Reed no tardará en abrazar esas tres banderas del socialismo.
El cantante desembarca en Santiago
poco antes de que arranquen las operaciones clandestinas de la CIA que
culminarán una década más tarde con el golpe de Estado
del 11 de septiembre de 1973. Hasta entonces, Chile había sido un
país menor en la agenda de Washington. Pero el horno no estaba para
bollos: mientras Cuba se había declarado abiertamente comunista
y Lyndon B. Johnson anunciaba no estar dispuesto a ceder más terreno
al enemigo soviético, Chile navegaba una transición incierta:
en 1958, Salvador Allende había perdido la presidencia por el 3
por ciento de los votos. Las próximas elecciones, previstas para
1964, serían sin duda el siguiente round de la Guerra Fría,
o al menos un desafío.
Reed esperaba encontrarse en el
aeropuerto de Santiago con algún representante de Capitol Records.
Encontró en cambio una multitud de adolescentes histéricas
que aullaban ¡Viva Dean! Las pancartas con su foto y su nombre en
letras gigantes podían leerse desde la ventanilla del avión.
El cowboy descubría América, la revolución y la fama,
todo al mismo tiempo, el día en que perdía la camisa a manos
de una fan desesperada. Esa noche se hospedó en el Hotel Carrera,
a un costado de la Casa de la Moneda donde culminaría el proyecto
golpista de la CIA.
Reed no tarda en conocer a Pablo
Neruda y Víctor Jara, por entonces miembro del equipo estable de
directores del Instituto del Teatro de la Universidad de Chile. Jara, hijo
de campesinos y ex seminarista, es un poco mayor que Reed. Los dos vienen
del campo, los dos padecieron los prejuicios religiosos de sus padres.

-- -- --

CONSIGNA A> Repite sin cambiar nada todo lo que va desde "Reed no tardará" hasta "menos un desafío." en el fragmento sobre la llegada de Reed a Chile.
CONSIGNA B> Según el fragmento sobre la llegada de Reed a Chile, ¿en qué hotel pasó él la noche en Santiago?

DATOS DE ORIGEN>
-- -- --

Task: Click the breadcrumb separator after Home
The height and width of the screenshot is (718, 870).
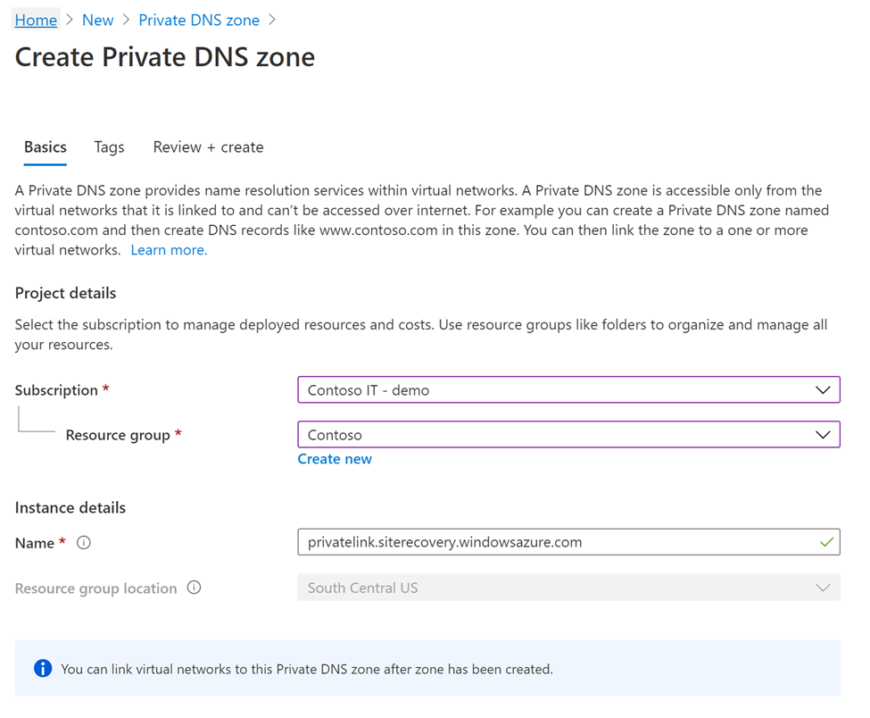Action: click(x=68, y=19)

-- -- --

RESPUESTA CORRECTA A>
Reed no tardará en abrazar esas tres banderas del socialismo.
El cantante desembarca en Santiago
poco antes de que arranquen las operaciones clandestinas de la CIA que
culminarán una década más tarde con el golpe de Estado
del 11 de septiembre de 1973. Hasta entonces, Chile había sido un
país menor en la agenda de Washington. Pero el horno no estaba para
bollos: mientras Cuba se había declarado abiertamente comunista
y Lyndon B. Johnson anunciaba no estar dispuesto a ceder más terreno
al enemigo soviético, Chile navegaba una transición incierta:
en 1958, Salvador Allende había perdido la presidencia por el 3
por ciento de los votos. Las próximas elecciones, previstas para
1964, serían sin duda el siguiente round de la Guerra Fría,
o al menos un desafío.

RESPUESTA CORRECTA B> En el Hotel Carrera.